Mr. Comey’s indictment is probably just the opening salvo in what will be a barrage of indictments coming down against government officials who used their powers-under-law to harass, disable, cancel, dis-bar, bankrupt, persecute and ruin thousands of their fellow citizens, including especially the 45th president and the people who worked for him.

Jim Comey was the engine who pulled the choo-choo train of seditious fakery known as RussiaGate (Donald Trump colluding with Vladimir Putin) into America’s public life, which then expanded into the years-long ass-covering operations of the Mueller Investigation, then Impeachments One and Two, then the J-6 FBI-engineered “insurrection,” then Nancy Pelosi’s Congressional J-6 committee gong show, and then the four various fugazi prosecutions against Mr.

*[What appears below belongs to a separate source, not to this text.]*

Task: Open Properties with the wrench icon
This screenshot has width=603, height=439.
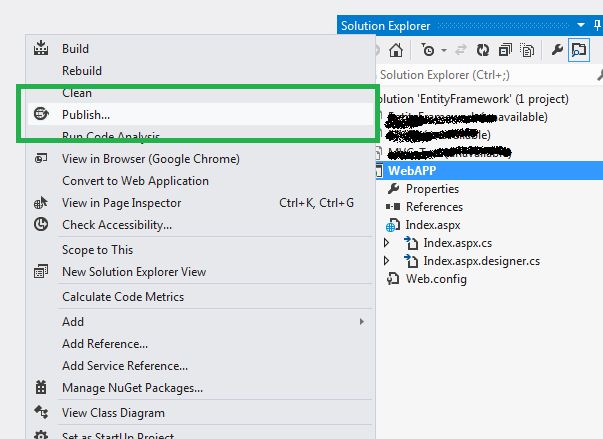Action: 555,49
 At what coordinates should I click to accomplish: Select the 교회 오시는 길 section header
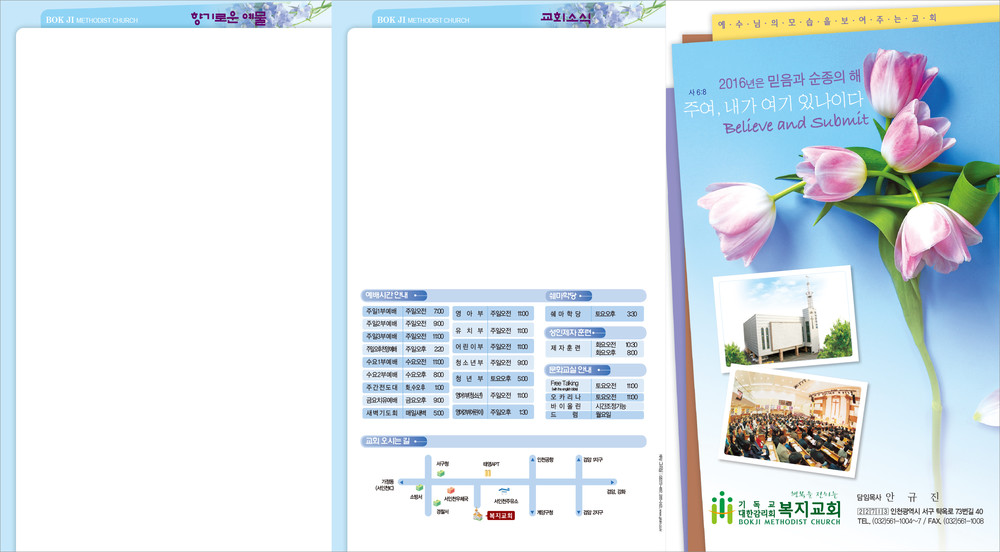click(x=397, y=441)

Trump in 2024 designed to derail his re-run for office, bankrupt his family, and stuff him in prison for the rest of his life.


Mr. Comey and his associates must be astounded that none of that worked. It really was a mighty organized criminal endeavor. And, as such, it stands to be prosecutable under the RICO statutes, which means that these current two charges against Mr. Comey should be a preview of attractions to come against him and many other familiar characters, possibly including his successor as FBI Director Christopher Wray. (The Blaze reports overnight that the FBI deployed roughly 275 plainclothes agents into the J-6 protest crowd at the US Capitol, as opposed to the 26 agents that Mr. Wray testified about to Congress.)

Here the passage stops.